DESCRIPTION OF THE TASK – Reproduce the material below with every "Viewport" changed to "Display", leaving everything else untouched.

──────── INFORMATION GIVEN ────────

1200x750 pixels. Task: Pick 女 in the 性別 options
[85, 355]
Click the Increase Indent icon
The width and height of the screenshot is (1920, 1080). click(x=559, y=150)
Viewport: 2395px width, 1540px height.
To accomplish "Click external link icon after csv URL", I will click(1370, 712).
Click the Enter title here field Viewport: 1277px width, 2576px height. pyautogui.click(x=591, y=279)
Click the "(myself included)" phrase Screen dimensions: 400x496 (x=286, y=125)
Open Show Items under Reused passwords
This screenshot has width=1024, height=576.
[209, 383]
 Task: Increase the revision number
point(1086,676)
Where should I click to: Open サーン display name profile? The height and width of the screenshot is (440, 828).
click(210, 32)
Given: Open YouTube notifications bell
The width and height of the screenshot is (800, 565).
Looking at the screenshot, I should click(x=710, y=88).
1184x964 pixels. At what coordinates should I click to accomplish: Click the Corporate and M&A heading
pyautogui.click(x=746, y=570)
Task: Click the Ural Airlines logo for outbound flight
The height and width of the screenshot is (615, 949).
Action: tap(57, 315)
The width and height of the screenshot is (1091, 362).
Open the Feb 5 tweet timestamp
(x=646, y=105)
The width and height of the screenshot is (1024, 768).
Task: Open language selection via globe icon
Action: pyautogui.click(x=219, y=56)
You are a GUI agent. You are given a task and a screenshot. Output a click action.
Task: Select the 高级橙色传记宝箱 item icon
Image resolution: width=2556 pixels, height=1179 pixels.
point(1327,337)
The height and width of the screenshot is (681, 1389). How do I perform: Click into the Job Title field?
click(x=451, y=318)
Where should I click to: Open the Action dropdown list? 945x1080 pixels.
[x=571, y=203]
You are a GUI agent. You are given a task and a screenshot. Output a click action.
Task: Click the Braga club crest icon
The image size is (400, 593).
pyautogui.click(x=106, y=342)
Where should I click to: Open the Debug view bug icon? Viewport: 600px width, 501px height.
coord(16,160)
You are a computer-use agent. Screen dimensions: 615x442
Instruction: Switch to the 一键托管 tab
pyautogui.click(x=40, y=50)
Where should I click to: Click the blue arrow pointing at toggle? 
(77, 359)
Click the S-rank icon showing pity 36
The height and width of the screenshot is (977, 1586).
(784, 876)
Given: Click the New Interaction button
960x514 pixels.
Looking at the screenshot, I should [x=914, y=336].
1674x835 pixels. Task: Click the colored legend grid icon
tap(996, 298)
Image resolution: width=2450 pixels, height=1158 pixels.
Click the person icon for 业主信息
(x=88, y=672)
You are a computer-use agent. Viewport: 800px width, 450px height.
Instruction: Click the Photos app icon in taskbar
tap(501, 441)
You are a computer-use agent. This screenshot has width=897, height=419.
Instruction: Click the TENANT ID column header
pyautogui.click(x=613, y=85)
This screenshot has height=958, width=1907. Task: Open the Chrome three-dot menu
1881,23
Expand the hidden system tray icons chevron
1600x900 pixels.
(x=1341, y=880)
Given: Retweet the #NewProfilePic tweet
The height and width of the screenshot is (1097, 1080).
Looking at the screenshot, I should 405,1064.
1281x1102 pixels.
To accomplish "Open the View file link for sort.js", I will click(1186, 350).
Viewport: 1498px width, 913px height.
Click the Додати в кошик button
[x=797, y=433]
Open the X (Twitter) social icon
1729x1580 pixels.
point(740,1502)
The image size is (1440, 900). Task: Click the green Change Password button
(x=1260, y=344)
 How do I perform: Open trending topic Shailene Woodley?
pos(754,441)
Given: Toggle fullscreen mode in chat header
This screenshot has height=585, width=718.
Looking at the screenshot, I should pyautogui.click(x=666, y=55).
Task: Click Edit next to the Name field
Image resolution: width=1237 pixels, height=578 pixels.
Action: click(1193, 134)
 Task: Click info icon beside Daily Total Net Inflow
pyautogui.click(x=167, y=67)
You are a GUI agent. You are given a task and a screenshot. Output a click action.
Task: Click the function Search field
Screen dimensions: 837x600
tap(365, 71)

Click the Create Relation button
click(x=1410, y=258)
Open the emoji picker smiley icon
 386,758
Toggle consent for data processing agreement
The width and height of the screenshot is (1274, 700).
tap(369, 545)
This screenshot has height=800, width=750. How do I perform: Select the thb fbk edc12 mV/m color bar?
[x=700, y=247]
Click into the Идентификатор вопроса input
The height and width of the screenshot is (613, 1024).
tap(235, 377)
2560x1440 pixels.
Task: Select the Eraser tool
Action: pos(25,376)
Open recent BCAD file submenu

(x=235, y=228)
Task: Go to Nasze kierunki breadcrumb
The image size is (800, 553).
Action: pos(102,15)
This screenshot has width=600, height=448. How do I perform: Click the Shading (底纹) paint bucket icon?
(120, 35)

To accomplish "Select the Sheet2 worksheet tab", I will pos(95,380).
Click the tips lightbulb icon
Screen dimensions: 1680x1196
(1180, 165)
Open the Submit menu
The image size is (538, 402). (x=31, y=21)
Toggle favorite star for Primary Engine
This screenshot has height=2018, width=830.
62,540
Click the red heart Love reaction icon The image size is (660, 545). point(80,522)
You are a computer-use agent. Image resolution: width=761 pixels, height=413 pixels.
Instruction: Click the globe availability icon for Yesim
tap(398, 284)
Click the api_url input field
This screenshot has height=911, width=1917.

────────

EXERCISE RESULT –
1200x750 pixels. Task: Pick 女 in the 性別 options
[85, 355]
Click the Increase Indent icon
The width and height of the screenshot is (1920, 1080). click(x=559, y=150)
Display: 2395px width, 1540px height.
To accomplish "Click external link icon after csv URL", I will click(1370, 712).
Click the Enter title here field Display: 1277px width, 2576px height. pyautogui.click(x=591, y=279)
Click the "(myself included)" phrase Screen dimensions: 400x496 (x=286, y=125)
Open Show Items under Reused passwords
This screenshot has width=1024, height=576.
[209, 383]
 Task: Increase the revision number
point(1086,676)
Where should I click to: Open サーン display name profile? The height and width of the screenshot is (440, 828).
click(210, 32)
Given: Open YouTube notifications bell
The width and height of the screenshot is (800, 565).
Looking at the screenshot, I should click(x=710, y=88).
1184x964 pixels. At what coordinates should I click to accomplish: Click the Corporate and M&A heading
pyautogui.click(x=746, y=570)
Task: Click the Ural Airlines logo for outbound flight
The height and width of the screenshot is (615, 949).
Action: tap(57, 315)
The width and height of the screenshot is (1091, 362).
Open the Feb 5 tweet timestamp
(x=646, y=105)
The width and height of the screenshot is (1024, 768).
Task: Open language selection via globe icon
Action: pyautogui.click(x=219, y=56)
You are a GUI agent. You are given a task and a screenshot. Output a click action.
Task: Select the 高级橙色传记宝箱 item icon
Image resolution: width=2556 pixels, height=1179 pixels.
point(1327,337)
The height and width of the screenshot is (681, 1389). How do I perform: Click into the Job Title field?
click(x=451, y=318)
Where should I click to: Open the Action dropdown list? 945x1080 pixels.
[x=571, y=203]
You are a GUI agent. You are given a task and a screenshot. Output a click action.
Task: Click the Braga club crest icon
The image size is (400, 593).
pyautogui.click(x=106, y=342)
Where should I click to: Open the Debug view bug icon? Display: 600px width, 501px height.
coord(16,160)
You are a computer-use agent. Screen dimensions: 615x442
Instruction: Switch to the 一键托管 tab
pyautogui.click(x=40, y=50)
Where should I click to: Click the blue arrow pointing at toggle? 
(77, 359)
Click the S-rank icon showing pity 36
The height and width of the screenshot is (977, 1586).
(784, 876)
Given: Click the New Interaction button
960x514 pixels.
Looking at the screenshot, I should [x=914, y=336].
1674x835 pixels. Task: Click the colored legend grid icon
tap(996, 298)
Image resolution: width=2450 pixels, height=1158 pixels.
Click the person icon for 业主信息
(x=88, y=672)
You are a computer-use agent. Display: 800px width, 450px height.
Instruction: Click the Photos app icon in taskbar
tap(501, 441)
You are a computer-use agent. This screenshot has width=897, height=419.
Instruction: Click the TENANT ID column header
pyautogui.click(x=613, y=85)
This screenshot has height=958, width=1907. Task: Open the Chrome three-dot menu
1881,23
Expand the hidden system tray icons chevron
1600x900 pixels.
(x=1341, y=880)
Given: Retweet the #NewProfilePic tweet
The height and width of the screenshot is (1097, 1080).
Looking at the screenshot, I should 405,1064.
1281x1102 pixels.
To accomplish "Open the View file link for sort.js", I will click(1186, 350).
Display: 1498px width, 913px height.
Click the Додати в кошик button
[x=797, y=433]
Open the X (Twitter) social icon
1729x1580 pixels.
point(740,1502)
The image size is (1440, 900). Task: Click the green Change Password button
(x=1260, y=344)
 How do I perform: Open trending topic Shailene Woodley?
pos(754,441)
Given: Toggle fullscreen mode in chat header
This screenshot has height=585, width=718.
Looking at the screenshot, I should pyautogui.click(x=666, y=55).
Task: Click Edit next to the Name field
Image resolution: width=1237 pixels, height=578 pixels.
Action: click(1193, 134)
 Task: Click info icon beside Daily Total Net Inflow
pyautogui.click(x=167, y=67)
You are a GUI agent. You are given a task and a screenshot. Output a click action.
Task: Click the function Search field
Screen dimensions: 837x600
tap(365, 71)

Click the Create Relation button
click(x=1410, y=258)
Open the emoji picker smiley icon
 386,758
Toggle consent for data processing agreement
The width and height of the screenshot is (1274, 700).
tap(369, 545)
This screenshot has height=800, width=750. How do I perform: Select the thb fbk edc12 mV/m color bar?
[x=700, y=247]
Click into the Идентификатор вопроса input
The height and width of the screenshot is (613, 1024).
tap(235, 377)
2560x1440 pixels.
Task: Select the Eraser tool
Action: pos(25,376)
Open recent BCAD file submenu

(x=235, y=228)
Task: Go to Nasze kierunki breadcrumb
The image size is (800, 553).
Action: pos(102,15)
This screenshot has width=600, height=448. How do I perform: Click the Shading (底纹) paint bucket icon?
(120, 35)

To accomplish "Select the Sheet2 worksheet tab", I will pos(95,380).
Click the tips lightbulb icon
Screen dimensions: 1680x1196
(1180, 165)
Open the Submit menu
The image size is (538, 402). (x=31, y=21)
Toggle favorite star for Primary Engine
This screenshot has height=2018, width=830.
62,540
Click the red heart Love reaction icon The image size is (660, 545). point(80,522)
You are a computer-use agent. Image resolution: width=761 pixels, height=413 pixels.
Instruction: Click the globe availability icon for Yesim
tap(398, 284)
Click the api_url input field
This screenshot has height=911, width=1917.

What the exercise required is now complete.